I recently came across this L.A. Times op-ed by the theoretical physicist Lawrence Krauss, out of Arizona State University. He examines some of the latest thinking about the origins of the universe, and suggests that, because everything seems to add up to nothing, there may be no purpose or design to the universe. The first part of that thought seems correct: scientifically, everything does seem to add up to nothing. That metaphysical insight is implied in many readily observable phenomena, such as the law of entropy and Newton’s Third Law of Physics, “To every action there is an equal and opposite reaction.”
Does that mean there is no purpose or design to the universe? Krauss’s basic idea is that black and white, life and death, and opposites of all kinds exist in such a balanced duality that it all adds up to nothing, going no where, with no purpose. And yet, for Roman Catholics in this week of Easter, as for many other religions, the universe seems to consist of little besides reasons to be grateful.
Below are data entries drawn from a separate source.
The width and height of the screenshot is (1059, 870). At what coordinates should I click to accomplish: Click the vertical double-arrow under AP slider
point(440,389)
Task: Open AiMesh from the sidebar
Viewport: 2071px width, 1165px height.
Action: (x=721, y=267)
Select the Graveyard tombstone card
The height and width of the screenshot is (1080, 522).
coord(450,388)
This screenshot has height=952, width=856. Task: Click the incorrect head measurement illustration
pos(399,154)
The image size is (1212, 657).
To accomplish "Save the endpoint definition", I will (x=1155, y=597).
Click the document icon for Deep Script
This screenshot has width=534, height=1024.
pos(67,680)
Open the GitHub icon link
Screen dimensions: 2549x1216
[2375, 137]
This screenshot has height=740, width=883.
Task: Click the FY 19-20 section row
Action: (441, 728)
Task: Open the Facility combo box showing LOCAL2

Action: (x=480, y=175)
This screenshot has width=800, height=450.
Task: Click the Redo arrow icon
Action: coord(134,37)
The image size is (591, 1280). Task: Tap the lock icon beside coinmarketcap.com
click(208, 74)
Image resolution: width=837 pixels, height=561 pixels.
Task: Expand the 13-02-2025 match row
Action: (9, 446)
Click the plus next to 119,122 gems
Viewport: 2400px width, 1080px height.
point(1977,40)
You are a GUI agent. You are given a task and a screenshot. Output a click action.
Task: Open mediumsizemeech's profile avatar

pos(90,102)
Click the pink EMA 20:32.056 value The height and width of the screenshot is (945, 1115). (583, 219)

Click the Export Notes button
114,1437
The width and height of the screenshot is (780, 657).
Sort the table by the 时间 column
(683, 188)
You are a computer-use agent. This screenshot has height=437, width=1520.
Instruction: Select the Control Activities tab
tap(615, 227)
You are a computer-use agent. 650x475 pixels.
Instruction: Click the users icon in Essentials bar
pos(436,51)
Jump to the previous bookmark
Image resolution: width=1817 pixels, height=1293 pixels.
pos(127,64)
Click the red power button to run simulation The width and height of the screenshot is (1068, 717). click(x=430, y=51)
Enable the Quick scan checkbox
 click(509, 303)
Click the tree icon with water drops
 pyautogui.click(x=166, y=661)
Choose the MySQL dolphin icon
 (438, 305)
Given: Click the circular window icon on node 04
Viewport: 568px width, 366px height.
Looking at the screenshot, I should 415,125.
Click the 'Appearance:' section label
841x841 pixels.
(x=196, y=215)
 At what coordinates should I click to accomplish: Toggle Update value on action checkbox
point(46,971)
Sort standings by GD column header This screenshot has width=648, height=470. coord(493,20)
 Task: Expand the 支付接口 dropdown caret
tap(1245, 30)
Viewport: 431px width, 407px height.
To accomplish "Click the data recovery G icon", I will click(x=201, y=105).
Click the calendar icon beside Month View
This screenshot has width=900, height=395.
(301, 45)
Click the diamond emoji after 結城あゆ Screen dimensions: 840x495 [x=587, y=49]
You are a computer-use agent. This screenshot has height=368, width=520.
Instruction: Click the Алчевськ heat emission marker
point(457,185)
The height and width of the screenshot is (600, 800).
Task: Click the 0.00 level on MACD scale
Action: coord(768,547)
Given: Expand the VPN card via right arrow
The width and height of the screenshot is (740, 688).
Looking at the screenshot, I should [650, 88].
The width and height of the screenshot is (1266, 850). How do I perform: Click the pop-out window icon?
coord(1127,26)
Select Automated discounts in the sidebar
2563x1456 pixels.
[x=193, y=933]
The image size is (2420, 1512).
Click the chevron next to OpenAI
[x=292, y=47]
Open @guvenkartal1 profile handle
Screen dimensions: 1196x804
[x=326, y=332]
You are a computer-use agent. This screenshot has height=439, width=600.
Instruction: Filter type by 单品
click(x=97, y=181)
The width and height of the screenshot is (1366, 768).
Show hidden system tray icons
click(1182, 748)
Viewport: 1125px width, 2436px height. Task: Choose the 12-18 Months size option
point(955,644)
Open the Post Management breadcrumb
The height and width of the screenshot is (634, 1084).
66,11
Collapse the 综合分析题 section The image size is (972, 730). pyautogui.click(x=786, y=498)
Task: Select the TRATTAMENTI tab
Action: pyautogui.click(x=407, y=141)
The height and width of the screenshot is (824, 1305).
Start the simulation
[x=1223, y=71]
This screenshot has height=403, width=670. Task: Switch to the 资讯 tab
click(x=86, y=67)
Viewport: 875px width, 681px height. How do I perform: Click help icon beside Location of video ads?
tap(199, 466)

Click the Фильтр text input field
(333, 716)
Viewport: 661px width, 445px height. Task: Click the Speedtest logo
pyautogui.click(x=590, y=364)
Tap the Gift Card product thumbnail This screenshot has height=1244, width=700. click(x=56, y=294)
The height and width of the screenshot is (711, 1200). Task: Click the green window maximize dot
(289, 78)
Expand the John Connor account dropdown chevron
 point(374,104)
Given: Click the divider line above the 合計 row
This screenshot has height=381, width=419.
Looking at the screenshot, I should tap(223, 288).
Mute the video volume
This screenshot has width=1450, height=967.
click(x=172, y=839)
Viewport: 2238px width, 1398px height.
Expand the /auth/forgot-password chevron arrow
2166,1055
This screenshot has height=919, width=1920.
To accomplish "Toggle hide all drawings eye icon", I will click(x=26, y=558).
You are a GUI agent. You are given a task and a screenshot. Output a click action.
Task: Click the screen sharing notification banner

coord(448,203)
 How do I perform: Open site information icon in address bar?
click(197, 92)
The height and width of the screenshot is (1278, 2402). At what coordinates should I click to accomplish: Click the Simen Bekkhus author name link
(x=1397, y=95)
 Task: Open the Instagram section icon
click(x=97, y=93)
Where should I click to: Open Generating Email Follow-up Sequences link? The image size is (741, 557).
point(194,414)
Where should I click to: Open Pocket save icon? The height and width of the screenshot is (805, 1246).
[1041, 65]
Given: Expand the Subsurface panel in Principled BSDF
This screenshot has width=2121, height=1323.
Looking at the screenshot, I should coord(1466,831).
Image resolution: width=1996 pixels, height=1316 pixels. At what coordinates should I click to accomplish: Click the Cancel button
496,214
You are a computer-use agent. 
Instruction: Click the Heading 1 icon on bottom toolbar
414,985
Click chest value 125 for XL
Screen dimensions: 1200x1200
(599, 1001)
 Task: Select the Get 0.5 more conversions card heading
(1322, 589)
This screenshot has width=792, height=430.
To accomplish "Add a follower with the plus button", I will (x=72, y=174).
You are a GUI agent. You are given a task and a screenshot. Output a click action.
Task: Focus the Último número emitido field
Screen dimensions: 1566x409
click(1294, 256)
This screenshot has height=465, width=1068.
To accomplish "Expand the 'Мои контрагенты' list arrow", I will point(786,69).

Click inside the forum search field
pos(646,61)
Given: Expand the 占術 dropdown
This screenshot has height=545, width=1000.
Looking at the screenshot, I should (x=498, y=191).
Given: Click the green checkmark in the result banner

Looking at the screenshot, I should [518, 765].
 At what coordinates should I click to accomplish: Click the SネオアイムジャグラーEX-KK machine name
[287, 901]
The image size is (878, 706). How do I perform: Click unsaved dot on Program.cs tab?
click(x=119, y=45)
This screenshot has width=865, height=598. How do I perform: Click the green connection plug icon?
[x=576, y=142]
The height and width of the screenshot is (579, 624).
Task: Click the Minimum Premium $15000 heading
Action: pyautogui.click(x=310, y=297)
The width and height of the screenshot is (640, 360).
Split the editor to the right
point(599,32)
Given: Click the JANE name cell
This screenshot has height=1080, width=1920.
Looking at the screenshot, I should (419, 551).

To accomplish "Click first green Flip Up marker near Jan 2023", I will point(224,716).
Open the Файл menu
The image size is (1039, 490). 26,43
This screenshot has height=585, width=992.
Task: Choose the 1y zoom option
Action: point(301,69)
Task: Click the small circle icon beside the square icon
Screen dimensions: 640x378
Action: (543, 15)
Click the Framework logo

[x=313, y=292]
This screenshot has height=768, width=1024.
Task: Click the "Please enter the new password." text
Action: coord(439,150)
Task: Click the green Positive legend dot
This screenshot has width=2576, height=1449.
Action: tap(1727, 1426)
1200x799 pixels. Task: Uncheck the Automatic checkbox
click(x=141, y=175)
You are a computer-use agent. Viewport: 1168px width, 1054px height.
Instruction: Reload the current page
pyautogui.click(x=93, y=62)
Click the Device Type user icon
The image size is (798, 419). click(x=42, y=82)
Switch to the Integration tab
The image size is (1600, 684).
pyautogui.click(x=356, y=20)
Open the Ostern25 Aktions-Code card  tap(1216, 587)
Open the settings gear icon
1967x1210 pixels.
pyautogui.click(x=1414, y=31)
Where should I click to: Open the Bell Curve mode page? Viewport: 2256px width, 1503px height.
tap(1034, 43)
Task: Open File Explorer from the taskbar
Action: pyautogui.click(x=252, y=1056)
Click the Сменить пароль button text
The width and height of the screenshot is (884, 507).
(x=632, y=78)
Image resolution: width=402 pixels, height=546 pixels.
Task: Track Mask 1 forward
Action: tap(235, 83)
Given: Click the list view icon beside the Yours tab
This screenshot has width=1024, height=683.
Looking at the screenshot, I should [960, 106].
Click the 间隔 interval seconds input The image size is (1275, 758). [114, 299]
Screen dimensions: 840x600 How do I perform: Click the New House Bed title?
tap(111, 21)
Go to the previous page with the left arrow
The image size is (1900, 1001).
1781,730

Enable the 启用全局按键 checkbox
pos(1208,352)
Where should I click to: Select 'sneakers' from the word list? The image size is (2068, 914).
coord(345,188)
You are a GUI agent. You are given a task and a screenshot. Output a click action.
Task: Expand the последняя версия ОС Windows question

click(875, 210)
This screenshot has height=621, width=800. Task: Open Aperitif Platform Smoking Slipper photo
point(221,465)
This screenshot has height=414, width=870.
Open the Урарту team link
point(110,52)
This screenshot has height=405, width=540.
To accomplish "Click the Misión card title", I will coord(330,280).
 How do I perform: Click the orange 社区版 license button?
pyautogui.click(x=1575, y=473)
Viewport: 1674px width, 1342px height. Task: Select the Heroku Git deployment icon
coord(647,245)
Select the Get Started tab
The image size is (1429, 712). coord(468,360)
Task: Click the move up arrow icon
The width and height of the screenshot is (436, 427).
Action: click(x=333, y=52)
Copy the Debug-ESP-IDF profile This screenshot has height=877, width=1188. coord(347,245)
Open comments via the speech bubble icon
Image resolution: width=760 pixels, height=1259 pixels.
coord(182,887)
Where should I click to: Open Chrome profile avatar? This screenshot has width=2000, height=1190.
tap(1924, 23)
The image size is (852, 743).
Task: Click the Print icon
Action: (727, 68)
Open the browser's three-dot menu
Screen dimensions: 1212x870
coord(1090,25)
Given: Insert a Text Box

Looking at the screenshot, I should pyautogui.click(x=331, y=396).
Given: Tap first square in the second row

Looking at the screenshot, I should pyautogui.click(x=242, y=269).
On the spiritual life of homo sapiens sapiens (our own relatively newborn species) the great Harvard entomologist E.O Wilson wrote this:
The hypothalamic-limbic complex [of the brain] of a highly social species, such as man, ‘knows,’ or more precisely it has been programmed to perform as if it knows, that its underlying genes will be proliferated maximally only if it orchestrates behavioral responses that bring into play an efficient mixture of personal survival, reproduction, and altruism. Consequently, the centers of the complex tax the conscious mind with ambivalences whenever the organisms encounter stressful situations. Love joins hate; aggression, fear; expansiveness, withdrawal; and so on; in blends designed not to promote the happiness and survival of the individual, but to favor the maximum transmission of the controlling genes.
Notice that even if the controlling genes are successful in establishing a long-lived species, we’re pretty sure that the species will sooner or later become extinct (and sooner rather than later, in geological tme) because that is what happens to all species. On the other hand, we don’t know just where evolution is headed.
And then there is the fact that the universe exists at all. Forget “Why is there something rather than nothing?” Why, if the universe had to exist at all, did it have to be so wondrously beautiful?
In the second half of college, when I was focused on taking lots of science classes, I had the privilege to work in the botany molecular biology laboratory of Dr. Wayne M. Becker, then the lead author on the country’s best-selling cell biology textbook. He directed the University of Wisconsin’s phenomenal two-year core-curriculum in biology, a curriculum steeped in organic chemistry, calculus, and the boldest and latest ideas in evolutionary theory. And yet Dr. Becker, who taught me the principles of evolution in the most materialistic and physical terms known to science, is a profoundly devout Christian.
Dr. Becker sees evidence of a beneficent God in the very wonder of the universe–the endless wonder of the universe. If you look hard enough, you can see that everywhere. The beautiful Easter mass of the Roman Catholic Church, which is all about the wonder of rebirth and renewal, raises a cardinal question: What can explain the fact that all people everywhere elevate gratitude to a universal principle, and extend the deepest gratitude of all towards the heavens?
My favorite pianist, Glenn Gould, (check this out) once said that the purpose of art is “the gradual, lifelong construction of a state of wonder and serenity.” But the universe itself brings about that state of wonder and serenity. And who’s work of art is that? Nobody’s? Are you sure?
As Hamlet said,”There are more things in heaven and earth, Horatio, than are dreamt of in your philosophy.”